--- TEXTE PRÉSENTÉ ---

De l'extérieur, la famille Kneubühl paraît normale, soudée. Le père de famille et sa sœur ont fondé une société de tir dans la région et s'entendent bien. Les deux enfants également. Jusqu'à un certain jour, dans les années 1980, où tout s'effondre: la soeur de Peter Hans rompt le silence. Une thérapie qu'elle a subie a fait ressurgir des souvenirs refoulés — des abus sexuels durant son enfance. Les auteurs présumés? Son propre père et un ami. La mère était au courant. La jeune fille devenue femme a confronté ses parents et son frère.

Celui-ci le martèle jusque dans sa cellule: «Ma soeur n'a jamais été abusée. Elle ment.» Les parents de Peter Hans Kneubühl auraient subi «jusqu'à leur mort» les affres de ce mensonge, à en croire le «forcené de Bienne». Sur le plan légal, le cas n'est pas résolu. La sœur est partie en France.

Au tribunal, lors du procès du septuagénaire, l'experte psychiatrique Anneliese Ermer a estimé qu'il était «concevable que de telles affirmations aient plongé Peter Hans Kneubühl dans un conflit intérieur profond» et qu'il a dû «se sentir coupable» puisqu'il n'a pas trouvé la force d'outrepasser le silence de ses parents. C'est ce qui a déclenché les troubles de l'homme, selon la psychiatre.

Il a apprécié le film

Cette hypothèse a été formulée il y a neuf ans déjà, et fait partie du film consacré à «Peter K.». Le scénario évoque un homme pris dans un tourbillon de délires, qui s'enfonce de plus en plus. Il s'agit d'un projet de Laurent Wyss, réalisateur mais aussi directeur des programmes de la chaîne locale TeleBielingue.

Peter Hans Kneubühl a pu voir en avant-première le film, également projeté lors du Festival du film français d’Helvétie. L'homme, qui a reçu le réalisateur à six reprises en prison dans le cadre du film, le trouve réussi. À un détail près: le personnage principal est «trop sombre et déprimé» à ses yeux. «Je ne suis pas un solitaire morose», insiste le Biennois.

Dans sa jeunesse, Peter Hans Kneubühl a vécu dans des communautés rurales en France, en Angleterre mais aussi en Israël. Il a milité contre le nucléaire et pour les libertés sexuelles. Et il était ouvert à la psychologie. Ce dernier point a beaucoup changé.

--- DONNÉES SOURCES ---

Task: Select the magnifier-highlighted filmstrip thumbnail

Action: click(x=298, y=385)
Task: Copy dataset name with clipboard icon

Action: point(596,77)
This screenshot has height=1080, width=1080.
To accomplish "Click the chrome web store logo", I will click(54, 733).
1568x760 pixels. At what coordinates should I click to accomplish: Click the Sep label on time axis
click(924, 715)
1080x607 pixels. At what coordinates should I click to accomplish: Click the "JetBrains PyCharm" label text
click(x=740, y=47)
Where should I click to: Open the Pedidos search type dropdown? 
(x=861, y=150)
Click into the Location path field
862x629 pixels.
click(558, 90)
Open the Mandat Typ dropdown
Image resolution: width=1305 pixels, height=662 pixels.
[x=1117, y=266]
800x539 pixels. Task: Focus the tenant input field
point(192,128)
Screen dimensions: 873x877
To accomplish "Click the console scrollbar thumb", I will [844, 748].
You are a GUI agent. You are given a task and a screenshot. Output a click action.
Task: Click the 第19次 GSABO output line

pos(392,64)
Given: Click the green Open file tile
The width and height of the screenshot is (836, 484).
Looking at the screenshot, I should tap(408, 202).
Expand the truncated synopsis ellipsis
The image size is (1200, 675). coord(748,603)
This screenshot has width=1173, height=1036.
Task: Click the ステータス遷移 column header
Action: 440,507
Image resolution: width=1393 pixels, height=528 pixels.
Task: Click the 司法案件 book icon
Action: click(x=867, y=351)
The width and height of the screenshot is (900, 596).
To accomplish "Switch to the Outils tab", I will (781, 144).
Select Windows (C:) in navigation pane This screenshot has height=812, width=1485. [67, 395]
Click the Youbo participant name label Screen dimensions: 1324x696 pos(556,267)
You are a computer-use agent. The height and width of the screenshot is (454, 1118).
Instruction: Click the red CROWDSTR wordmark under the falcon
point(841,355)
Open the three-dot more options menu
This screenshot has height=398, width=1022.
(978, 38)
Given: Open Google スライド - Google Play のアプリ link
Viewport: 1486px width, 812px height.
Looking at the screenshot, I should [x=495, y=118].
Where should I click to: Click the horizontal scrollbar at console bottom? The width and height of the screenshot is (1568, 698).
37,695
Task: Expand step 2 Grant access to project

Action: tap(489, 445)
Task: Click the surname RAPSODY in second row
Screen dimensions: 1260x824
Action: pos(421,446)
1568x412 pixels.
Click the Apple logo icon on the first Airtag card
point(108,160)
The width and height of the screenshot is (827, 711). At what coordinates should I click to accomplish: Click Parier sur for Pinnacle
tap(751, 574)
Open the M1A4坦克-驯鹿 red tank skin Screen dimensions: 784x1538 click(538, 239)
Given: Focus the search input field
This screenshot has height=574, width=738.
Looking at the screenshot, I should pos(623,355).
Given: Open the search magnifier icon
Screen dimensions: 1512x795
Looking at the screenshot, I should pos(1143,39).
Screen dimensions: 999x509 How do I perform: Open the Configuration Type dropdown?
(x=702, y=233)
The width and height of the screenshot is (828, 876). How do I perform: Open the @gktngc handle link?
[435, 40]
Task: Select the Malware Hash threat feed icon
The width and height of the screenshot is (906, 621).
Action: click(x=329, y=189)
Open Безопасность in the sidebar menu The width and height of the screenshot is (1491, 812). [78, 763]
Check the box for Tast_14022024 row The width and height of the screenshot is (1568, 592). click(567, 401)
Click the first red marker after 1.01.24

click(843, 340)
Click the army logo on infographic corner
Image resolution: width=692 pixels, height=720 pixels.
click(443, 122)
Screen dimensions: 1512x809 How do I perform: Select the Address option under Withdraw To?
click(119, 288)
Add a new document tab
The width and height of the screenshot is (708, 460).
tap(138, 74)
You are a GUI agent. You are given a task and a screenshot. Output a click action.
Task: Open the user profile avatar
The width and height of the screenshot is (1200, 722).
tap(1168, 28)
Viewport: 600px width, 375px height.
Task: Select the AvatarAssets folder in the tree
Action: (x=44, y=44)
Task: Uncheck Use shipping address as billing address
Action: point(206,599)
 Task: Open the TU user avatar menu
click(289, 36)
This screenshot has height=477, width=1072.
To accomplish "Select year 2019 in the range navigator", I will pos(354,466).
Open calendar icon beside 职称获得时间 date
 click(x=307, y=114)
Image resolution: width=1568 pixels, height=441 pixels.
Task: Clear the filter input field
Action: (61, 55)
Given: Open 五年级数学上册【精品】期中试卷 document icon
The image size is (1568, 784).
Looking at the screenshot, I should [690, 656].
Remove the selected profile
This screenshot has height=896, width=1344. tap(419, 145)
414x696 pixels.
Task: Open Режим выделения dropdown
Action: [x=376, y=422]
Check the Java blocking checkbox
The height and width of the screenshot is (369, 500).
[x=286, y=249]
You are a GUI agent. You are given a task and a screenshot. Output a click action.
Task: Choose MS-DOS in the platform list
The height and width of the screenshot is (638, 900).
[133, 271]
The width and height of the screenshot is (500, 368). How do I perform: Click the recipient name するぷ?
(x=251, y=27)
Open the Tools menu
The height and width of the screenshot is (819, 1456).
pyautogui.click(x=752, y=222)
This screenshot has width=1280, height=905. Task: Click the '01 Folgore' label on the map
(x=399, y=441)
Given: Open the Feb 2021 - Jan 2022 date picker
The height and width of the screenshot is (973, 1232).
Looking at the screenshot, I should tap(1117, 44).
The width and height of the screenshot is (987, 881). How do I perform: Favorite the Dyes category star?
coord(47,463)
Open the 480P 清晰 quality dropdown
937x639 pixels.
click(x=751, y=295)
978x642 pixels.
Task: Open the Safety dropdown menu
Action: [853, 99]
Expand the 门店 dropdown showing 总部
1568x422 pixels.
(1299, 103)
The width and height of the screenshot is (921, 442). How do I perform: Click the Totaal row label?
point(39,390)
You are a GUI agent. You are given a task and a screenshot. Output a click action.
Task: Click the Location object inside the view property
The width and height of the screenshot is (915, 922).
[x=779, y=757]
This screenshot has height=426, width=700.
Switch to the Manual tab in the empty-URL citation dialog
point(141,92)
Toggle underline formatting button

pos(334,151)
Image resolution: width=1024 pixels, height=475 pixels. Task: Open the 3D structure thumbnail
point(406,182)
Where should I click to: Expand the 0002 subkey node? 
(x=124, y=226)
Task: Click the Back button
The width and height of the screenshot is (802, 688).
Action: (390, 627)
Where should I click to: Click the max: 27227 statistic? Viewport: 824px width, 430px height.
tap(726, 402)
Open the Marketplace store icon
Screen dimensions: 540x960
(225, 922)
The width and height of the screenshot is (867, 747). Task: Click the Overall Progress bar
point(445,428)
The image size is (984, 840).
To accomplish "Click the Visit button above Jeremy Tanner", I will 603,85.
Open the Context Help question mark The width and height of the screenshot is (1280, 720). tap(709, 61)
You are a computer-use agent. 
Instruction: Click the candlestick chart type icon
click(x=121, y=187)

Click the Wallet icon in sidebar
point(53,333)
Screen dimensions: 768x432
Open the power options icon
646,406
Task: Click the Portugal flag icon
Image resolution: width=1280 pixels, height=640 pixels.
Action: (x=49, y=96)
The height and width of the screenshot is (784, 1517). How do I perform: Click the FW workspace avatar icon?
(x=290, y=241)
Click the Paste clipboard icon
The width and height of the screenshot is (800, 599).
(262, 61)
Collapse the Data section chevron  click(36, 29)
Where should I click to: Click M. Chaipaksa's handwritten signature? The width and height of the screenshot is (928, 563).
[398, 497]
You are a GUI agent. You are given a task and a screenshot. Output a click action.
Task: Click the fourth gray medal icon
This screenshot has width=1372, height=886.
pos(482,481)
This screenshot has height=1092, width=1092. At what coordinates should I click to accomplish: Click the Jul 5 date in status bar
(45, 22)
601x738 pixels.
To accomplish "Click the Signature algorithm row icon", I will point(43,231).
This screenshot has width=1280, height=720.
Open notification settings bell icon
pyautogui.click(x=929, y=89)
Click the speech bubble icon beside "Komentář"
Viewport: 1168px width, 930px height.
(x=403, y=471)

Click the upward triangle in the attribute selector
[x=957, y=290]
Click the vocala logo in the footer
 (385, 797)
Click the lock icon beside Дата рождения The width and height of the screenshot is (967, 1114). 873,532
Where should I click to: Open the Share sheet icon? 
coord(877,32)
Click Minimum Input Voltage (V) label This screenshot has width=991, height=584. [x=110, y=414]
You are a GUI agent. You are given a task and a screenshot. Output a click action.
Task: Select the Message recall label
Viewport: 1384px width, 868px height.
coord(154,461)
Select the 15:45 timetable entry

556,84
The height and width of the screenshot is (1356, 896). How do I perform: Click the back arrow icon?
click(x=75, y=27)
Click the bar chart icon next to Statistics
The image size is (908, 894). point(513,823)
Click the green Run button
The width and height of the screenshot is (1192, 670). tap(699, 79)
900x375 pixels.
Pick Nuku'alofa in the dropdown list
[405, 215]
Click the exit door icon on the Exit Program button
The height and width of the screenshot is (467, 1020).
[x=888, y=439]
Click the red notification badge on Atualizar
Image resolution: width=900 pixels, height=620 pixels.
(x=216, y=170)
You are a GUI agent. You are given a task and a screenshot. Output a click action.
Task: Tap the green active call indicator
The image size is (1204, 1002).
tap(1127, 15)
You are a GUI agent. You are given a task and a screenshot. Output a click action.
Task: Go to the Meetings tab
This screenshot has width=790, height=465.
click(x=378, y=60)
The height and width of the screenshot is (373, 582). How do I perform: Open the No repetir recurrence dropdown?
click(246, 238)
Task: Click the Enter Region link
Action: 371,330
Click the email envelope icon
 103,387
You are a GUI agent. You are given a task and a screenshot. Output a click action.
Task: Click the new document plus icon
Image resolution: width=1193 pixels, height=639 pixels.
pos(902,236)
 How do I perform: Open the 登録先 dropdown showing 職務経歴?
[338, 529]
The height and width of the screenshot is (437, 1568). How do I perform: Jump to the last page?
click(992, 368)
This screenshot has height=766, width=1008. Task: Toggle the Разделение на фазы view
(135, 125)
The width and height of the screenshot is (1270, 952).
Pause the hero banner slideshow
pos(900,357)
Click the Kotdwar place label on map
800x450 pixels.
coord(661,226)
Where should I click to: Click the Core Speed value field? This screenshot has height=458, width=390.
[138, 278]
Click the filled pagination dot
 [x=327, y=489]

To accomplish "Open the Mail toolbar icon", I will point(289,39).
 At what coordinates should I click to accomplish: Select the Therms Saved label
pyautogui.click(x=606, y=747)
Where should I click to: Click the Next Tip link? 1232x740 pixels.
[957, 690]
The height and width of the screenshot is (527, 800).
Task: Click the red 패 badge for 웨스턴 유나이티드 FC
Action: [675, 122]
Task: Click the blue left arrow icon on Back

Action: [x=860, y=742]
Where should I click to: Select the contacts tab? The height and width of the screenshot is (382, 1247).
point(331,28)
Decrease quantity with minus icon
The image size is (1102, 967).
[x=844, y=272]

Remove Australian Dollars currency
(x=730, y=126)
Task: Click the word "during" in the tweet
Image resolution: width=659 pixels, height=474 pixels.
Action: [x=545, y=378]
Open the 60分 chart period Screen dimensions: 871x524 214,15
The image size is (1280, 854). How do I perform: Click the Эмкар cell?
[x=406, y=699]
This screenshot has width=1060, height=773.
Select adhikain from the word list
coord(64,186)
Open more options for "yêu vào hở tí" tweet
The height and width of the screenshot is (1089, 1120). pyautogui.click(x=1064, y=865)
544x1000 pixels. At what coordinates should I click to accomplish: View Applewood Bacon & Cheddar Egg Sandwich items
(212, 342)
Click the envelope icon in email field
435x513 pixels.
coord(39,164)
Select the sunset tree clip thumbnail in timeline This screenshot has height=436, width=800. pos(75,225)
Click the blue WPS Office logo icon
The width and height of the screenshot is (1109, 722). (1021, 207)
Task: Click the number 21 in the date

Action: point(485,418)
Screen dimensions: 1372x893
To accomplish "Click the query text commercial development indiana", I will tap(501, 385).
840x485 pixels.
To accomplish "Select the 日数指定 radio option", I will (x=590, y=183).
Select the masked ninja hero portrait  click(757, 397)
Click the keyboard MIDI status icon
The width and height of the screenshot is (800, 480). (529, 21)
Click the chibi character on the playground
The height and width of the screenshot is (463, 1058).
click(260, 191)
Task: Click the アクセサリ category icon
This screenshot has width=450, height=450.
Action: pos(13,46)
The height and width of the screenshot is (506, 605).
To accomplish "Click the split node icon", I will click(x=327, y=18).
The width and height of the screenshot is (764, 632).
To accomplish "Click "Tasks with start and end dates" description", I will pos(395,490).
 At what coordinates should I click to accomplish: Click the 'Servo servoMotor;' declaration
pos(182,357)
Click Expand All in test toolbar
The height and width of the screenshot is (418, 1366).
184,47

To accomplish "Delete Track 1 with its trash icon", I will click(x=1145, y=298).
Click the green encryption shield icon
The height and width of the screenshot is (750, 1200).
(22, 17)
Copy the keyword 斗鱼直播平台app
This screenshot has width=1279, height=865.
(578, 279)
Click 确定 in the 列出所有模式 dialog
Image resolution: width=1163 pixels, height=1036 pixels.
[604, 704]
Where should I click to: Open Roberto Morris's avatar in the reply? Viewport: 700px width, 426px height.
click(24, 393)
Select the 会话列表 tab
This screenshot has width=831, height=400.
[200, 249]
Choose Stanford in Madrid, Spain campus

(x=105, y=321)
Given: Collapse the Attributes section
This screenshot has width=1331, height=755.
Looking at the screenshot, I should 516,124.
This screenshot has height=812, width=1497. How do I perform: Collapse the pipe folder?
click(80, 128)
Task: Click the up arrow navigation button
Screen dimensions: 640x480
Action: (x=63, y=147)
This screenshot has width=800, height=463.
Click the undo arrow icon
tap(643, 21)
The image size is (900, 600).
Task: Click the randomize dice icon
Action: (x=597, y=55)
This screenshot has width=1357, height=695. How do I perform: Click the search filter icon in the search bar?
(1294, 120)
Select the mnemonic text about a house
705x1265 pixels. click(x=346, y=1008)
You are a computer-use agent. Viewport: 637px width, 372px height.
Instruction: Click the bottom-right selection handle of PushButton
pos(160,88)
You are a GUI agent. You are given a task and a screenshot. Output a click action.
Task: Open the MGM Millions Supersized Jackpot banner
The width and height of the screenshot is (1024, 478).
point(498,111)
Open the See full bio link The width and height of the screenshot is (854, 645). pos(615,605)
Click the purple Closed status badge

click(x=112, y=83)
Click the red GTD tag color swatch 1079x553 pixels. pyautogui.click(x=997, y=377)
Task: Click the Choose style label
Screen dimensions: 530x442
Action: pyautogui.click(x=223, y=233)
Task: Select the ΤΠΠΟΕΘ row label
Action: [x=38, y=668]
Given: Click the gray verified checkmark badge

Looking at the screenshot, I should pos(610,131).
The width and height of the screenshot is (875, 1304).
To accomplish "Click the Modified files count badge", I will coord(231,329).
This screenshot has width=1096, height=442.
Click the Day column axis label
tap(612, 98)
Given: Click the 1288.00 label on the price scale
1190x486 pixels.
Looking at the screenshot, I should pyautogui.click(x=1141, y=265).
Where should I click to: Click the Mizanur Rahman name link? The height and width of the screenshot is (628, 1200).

---

== PARTIES DE L'EXERCICE ==
**a)** Dites si chaque affirmation concorde avec le texte présenté : (i) La sœur de Peter Hans Kneubühl est partie en France. (ii) Peter Hans Kneubühl a reçu le réalisateur à trois reprises en prison. (iii) Laurent Wyss dirige les programmes de la chaîne locale TeleBielingue. Pour chacune, répondez par oui ou non et citez mot pour mot le passage qui tranche.
**b)** D'après le texte présenté, dans quels pays Peter Hans Kneubühl a-t-il vécu dans des communautés rurales pendant sa jeunesse ?
**c)** Recopiez le passage du texte présenté allant de «Au tribunal, lors» jusqu'à «chaîne locale TeleBielingue.» inclus, en remplaçant «tourbillon» par «torrent».

== RÉPONSES ATTENDUES ==
**a)**
(i) Oui : « La sœur est partie en France. »
(ii) Non : « a reçu le réalisateur à six reprises en prison »
(iii) Oui : « réalisateur mais aussi directeur des programmes de la chaîne locale TeleBielingue »

**b)** En France, en Angleterre et en Israël.

**c)**
Au tribunal, lors du procès du septuagénaire, l'experte psychiatrique Anneliese Ermer a estimé qu'il était «concevable que de telles affirmations aient plongé Peter Hans Kneubühl dans un conflit intérieur profond» et qu'il a dû «se sentir coupable» puisqu'il n'a pas trouvé la force d'outrepasser le silence de ses parents. C'est ce qui a déclenché les troubles de l'homme, selon la psychiatre.

Il a apprécié le film

Cette hypothèse a été formulée il y a neuf ans déjà, et fait partie du film consacré à «Peter K.». Le scénario évoque un homme pris dans un torrent de délires, qui s'enfonce de plus en plus. Il s'agit d'un projet de Laurent Wyss, réalisateur mais aussi directeur des programmes de la chaîne locale TeleBielingue.